> **WORK TO BE COMPLETED**
Gather every line below that contains the word "panel" and copy each one out.

[Click-target data]

□ □ □

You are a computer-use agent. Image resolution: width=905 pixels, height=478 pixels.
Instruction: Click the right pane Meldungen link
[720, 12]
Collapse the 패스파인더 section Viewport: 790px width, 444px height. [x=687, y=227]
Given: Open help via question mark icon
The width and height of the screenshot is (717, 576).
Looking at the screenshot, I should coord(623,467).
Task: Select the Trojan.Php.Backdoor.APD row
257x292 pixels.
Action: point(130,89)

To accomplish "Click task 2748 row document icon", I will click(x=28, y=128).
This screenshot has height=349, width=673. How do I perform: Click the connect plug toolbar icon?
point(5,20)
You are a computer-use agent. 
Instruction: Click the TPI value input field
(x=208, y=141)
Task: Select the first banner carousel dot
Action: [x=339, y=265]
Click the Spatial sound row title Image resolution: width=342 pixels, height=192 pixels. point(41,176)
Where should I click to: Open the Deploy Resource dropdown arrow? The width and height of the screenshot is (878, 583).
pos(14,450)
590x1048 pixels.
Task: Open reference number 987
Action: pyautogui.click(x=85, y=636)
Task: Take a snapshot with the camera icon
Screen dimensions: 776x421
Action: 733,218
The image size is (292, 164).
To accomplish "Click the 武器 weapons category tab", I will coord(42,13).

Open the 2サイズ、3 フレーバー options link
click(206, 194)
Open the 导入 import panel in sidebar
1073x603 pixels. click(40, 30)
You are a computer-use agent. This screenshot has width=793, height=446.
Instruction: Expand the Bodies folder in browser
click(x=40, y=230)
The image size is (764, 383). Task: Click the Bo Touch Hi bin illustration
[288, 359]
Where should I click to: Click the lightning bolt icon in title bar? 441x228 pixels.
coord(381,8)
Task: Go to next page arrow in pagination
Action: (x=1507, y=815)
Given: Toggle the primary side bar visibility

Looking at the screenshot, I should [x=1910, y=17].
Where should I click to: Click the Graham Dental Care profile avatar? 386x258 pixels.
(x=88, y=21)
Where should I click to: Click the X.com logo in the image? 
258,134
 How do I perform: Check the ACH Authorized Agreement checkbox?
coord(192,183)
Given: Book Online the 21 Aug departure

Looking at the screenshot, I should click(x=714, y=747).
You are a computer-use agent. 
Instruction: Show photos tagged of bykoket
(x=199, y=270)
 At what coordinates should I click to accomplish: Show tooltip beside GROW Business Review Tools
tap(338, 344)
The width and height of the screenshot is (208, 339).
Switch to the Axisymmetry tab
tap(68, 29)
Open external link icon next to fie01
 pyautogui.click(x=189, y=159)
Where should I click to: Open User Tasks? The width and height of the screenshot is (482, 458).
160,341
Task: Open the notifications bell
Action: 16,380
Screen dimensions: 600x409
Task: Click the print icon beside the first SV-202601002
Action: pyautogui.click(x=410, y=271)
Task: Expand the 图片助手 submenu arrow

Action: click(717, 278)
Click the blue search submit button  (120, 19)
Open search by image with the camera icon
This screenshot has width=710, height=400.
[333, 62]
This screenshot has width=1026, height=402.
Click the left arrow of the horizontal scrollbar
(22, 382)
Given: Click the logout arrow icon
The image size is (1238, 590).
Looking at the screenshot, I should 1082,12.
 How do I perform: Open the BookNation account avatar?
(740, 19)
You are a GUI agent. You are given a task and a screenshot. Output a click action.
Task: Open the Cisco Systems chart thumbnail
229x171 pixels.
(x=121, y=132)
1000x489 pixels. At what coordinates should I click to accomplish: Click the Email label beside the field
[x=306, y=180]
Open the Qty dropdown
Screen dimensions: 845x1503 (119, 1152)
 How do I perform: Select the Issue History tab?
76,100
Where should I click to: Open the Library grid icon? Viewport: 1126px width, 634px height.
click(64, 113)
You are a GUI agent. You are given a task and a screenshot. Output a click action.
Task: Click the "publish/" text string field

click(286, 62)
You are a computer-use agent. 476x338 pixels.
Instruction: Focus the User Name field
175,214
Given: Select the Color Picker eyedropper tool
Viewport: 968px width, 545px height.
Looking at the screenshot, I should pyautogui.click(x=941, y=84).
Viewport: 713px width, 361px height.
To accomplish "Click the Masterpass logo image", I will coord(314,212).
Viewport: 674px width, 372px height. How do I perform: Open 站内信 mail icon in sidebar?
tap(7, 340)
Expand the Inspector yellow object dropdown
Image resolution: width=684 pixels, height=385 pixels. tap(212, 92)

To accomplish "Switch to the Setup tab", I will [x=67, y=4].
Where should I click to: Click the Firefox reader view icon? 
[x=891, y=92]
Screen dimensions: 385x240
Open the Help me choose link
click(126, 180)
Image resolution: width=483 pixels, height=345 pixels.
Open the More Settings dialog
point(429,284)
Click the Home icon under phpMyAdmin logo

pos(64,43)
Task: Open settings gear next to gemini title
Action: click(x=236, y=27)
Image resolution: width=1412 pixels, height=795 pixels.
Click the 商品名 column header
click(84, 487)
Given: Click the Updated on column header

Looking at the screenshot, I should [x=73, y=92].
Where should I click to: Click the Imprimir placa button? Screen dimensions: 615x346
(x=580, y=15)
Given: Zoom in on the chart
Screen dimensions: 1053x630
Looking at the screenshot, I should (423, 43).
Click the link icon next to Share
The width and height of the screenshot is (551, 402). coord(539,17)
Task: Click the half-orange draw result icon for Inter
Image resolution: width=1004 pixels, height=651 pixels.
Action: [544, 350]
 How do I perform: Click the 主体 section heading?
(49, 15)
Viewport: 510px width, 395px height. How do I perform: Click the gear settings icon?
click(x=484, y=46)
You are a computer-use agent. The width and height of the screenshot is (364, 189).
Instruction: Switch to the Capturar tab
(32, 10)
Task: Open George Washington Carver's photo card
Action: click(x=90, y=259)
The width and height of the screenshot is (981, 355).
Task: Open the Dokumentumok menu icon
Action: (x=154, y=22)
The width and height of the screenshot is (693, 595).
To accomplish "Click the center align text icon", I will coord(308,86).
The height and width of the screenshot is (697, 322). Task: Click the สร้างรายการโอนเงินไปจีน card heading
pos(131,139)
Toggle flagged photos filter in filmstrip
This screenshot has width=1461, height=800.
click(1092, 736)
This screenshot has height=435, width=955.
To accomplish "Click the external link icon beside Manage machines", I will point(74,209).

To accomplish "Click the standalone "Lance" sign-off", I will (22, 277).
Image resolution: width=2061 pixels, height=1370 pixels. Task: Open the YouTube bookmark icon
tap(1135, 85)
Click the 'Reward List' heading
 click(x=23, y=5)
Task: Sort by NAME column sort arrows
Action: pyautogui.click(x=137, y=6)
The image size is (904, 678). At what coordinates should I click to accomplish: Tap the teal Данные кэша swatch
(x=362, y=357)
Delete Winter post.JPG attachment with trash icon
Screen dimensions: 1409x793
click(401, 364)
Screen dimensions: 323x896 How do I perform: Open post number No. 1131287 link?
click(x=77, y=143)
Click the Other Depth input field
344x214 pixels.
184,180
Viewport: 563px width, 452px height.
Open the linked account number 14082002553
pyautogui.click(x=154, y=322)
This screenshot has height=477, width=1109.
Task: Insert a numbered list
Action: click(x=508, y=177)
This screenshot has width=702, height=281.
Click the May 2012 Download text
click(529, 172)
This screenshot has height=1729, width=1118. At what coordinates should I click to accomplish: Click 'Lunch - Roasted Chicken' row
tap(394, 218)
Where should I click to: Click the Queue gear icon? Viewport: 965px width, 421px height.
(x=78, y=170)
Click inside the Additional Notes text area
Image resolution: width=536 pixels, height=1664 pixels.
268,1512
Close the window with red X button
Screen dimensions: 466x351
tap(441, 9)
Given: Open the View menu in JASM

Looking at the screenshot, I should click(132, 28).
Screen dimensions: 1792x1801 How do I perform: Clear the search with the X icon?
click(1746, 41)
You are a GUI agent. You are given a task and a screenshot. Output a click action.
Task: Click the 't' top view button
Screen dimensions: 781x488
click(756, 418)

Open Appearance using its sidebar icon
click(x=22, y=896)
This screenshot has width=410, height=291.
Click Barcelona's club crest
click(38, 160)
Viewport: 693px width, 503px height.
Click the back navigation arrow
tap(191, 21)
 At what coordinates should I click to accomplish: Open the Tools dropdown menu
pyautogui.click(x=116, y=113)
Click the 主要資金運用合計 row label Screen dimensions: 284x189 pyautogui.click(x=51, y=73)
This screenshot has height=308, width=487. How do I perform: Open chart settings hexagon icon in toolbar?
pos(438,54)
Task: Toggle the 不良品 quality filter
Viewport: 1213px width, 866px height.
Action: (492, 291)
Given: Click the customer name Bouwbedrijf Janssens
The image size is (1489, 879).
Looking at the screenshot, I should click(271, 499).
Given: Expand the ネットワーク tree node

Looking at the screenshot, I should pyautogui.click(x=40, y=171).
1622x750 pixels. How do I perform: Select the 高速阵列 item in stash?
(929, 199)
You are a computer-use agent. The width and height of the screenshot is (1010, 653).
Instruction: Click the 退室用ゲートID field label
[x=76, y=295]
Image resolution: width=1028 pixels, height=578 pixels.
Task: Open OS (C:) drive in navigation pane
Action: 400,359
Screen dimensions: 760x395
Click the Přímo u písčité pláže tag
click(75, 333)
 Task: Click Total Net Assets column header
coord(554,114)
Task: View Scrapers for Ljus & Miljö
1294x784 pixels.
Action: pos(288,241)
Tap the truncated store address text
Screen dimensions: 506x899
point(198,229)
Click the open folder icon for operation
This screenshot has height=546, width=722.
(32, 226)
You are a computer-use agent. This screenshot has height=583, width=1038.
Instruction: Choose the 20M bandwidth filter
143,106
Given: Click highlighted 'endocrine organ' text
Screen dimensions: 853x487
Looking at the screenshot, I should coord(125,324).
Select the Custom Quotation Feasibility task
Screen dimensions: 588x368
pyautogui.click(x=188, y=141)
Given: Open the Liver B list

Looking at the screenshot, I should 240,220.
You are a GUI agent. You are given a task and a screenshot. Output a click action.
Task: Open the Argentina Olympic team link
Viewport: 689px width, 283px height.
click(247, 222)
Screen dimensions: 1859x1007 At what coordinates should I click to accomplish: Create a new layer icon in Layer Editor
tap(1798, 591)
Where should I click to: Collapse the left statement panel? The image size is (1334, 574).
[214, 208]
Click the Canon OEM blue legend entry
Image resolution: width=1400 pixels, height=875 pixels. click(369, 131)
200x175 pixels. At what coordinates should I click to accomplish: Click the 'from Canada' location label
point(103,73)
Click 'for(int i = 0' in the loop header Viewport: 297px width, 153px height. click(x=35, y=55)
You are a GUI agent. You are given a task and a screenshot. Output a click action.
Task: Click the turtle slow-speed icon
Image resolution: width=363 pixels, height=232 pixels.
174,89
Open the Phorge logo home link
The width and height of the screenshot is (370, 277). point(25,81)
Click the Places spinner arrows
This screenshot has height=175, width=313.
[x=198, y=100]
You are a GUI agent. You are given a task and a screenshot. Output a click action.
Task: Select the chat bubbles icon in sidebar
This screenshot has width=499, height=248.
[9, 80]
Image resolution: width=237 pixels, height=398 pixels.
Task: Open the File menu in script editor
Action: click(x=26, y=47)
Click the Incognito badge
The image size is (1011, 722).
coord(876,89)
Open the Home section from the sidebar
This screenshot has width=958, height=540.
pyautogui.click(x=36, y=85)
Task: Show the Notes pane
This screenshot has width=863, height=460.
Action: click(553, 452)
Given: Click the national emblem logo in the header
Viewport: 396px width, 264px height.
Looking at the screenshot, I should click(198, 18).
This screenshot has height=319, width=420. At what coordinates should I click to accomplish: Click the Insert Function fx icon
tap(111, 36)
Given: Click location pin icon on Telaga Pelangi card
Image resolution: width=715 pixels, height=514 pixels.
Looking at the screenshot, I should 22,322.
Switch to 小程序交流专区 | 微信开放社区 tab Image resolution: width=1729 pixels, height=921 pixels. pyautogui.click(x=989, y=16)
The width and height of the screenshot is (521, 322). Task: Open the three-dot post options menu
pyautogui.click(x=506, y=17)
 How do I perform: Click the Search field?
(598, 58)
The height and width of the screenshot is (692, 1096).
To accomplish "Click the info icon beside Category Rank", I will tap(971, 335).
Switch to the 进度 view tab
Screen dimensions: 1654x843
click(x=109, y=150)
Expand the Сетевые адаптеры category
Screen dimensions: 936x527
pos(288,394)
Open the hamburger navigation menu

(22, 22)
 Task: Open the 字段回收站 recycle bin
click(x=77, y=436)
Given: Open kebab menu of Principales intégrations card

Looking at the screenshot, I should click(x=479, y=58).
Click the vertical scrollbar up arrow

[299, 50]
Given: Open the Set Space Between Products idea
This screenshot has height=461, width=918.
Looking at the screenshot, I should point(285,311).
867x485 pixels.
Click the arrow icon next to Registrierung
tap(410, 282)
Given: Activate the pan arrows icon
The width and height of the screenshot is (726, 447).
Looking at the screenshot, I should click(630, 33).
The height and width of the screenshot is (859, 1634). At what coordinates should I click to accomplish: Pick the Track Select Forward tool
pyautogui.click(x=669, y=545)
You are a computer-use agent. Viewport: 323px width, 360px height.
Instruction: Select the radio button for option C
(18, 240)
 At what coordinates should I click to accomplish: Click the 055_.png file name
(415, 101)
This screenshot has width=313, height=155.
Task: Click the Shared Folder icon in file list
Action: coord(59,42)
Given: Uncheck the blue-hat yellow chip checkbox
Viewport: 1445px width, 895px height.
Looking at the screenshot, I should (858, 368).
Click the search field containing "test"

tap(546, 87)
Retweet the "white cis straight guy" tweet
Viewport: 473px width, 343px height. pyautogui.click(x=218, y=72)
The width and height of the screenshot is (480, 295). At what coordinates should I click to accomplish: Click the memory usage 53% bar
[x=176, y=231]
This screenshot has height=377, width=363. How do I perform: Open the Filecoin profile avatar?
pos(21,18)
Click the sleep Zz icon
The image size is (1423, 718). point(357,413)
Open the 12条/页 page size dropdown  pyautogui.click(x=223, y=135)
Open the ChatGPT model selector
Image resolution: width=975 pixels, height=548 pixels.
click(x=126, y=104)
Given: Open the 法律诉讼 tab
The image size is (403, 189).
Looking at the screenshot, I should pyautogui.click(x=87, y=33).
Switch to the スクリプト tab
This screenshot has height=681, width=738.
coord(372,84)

□ □ □

> **FINAL RESULT**
Open the 导入 import panel in sidebar
Where should I click to: Collapse the left statement panel? The image size is (1334, 574).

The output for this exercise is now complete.